##### Stored data #####
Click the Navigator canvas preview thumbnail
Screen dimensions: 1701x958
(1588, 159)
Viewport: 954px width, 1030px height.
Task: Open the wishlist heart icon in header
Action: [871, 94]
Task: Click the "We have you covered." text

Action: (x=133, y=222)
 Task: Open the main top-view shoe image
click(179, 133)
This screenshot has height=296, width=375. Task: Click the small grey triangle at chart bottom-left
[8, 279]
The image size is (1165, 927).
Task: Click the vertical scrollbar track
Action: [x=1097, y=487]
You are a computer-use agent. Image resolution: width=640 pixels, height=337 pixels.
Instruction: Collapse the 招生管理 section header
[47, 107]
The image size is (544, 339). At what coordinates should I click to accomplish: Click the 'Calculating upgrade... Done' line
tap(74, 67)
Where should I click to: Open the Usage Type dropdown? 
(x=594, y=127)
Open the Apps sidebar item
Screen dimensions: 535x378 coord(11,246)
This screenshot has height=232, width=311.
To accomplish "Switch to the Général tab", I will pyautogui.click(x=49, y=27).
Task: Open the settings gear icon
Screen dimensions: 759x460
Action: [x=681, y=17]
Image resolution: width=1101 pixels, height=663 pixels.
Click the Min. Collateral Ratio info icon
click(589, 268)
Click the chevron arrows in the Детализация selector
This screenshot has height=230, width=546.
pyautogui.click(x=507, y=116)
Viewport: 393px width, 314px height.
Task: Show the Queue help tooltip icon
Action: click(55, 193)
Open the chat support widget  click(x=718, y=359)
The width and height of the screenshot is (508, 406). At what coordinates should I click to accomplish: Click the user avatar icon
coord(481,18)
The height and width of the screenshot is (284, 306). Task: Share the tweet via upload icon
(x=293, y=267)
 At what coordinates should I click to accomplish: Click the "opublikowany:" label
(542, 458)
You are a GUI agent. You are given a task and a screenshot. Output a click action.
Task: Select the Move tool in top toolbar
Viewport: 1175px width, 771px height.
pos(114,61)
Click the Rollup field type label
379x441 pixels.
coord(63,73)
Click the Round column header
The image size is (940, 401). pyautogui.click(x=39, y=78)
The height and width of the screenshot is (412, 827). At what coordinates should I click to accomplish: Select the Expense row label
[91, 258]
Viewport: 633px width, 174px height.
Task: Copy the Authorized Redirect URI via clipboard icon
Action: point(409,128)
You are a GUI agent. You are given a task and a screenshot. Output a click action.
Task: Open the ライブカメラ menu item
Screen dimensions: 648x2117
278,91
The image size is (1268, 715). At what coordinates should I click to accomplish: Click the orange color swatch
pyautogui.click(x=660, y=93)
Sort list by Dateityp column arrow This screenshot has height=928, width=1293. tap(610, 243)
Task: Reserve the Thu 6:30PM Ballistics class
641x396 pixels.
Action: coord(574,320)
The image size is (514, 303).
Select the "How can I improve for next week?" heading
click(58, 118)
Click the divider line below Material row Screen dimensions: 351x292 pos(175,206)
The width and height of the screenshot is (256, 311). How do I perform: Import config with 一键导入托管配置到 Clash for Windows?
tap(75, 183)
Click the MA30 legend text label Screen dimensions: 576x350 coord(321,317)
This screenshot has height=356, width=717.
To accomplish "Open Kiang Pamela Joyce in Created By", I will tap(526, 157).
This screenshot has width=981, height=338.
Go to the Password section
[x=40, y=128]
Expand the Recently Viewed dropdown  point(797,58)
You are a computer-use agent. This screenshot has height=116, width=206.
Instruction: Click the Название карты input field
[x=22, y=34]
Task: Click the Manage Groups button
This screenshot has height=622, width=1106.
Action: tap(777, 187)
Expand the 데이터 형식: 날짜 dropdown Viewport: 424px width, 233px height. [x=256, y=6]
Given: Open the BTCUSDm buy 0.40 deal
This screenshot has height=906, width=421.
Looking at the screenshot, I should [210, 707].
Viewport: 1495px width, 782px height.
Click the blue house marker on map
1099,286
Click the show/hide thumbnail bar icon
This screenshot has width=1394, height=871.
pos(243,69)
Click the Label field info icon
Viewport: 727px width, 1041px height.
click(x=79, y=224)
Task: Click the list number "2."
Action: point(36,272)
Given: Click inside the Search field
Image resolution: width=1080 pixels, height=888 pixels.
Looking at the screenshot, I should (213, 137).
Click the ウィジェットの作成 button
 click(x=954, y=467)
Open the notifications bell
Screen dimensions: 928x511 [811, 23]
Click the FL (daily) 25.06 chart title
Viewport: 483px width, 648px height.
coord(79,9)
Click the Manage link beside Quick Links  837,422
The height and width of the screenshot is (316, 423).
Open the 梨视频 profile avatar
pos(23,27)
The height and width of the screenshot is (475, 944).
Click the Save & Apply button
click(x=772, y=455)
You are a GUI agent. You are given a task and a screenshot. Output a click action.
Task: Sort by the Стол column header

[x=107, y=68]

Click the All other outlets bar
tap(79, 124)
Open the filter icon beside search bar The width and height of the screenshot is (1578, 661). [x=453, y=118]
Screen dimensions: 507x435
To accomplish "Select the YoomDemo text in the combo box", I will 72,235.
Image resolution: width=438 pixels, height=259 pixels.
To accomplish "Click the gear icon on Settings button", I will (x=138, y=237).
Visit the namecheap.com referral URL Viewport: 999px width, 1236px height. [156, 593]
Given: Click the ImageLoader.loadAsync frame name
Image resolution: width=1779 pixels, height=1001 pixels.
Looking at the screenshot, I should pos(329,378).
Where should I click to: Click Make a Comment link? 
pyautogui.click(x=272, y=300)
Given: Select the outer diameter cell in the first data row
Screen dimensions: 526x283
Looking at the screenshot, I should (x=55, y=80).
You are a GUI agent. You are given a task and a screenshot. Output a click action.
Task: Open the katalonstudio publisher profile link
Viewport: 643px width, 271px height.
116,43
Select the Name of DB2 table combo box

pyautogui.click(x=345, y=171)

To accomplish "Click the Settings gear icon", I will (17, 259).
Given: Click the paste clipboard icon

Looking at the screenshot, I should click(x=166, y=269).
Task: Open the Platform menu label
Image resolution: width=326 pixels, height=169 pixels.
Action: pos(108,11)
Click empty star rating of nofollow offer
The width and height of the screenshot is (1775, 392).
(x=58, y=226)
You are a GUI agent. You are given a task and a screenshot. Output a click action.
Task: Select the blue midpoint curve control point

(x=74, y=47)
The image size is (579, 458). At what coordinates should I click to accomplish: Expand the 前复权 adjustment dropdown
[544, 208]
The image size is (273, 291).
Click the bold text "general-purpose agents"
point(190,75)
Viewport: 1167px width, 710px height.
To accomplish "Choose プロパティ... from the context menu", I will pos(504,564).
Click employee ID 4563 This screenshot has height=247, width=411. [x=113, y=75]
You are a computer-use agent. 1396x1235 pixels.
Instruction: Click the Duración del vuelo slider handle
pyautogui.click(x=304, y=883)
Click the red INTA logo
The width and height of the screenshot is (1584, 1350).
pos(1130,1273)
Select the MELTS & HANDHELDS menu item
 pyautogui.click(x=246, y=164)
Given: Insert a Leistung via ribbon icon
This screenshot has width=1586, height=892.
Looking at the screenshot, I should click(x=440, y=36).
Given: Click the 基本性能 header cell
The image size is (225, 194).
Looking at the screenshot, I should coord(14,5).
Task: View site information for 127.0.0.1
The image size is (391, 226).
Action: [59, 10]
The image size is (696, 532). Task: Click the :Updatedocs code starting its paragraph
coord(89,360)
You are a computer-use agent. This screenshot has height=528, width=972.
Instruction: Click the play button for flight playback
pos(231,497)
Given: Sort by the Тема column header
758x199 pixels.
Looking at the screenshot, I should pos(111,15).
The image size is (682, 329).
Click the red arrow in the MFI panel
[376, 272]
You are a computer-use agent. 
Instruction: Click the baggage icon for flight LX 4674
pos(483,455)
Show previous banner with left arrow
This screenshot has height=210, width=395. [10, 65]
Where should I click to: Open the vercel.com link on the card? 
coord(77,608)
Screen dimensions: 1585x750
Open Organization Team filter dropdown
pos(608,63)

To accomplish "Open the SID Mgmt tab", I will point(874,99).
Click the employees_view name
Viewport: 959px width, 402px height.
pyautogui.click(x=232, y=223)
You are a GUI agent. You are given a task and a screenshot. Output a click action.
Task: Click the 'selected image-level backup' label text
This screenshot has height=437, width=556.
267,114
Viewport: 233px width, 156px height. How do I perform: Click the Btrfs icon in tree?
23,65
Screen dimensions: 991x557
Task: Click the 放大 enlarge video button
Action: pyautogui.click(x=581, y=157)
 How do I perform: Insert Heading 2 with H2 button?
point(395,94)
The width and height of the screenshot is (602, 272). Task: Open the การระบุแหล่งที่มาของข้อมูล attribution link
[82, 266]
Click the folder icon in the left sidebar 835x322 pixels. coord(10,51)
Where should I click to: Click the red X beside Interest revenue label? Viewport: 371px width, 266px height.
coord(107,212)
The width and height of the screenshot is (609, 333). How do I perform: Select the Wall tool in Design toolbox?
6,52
#####
What this task involves »
Scan the records above and report every line with the string "cell".

Answer space »
Given: Select the outer diameter cell in the first data row
Given: Click the 基本性能 header cell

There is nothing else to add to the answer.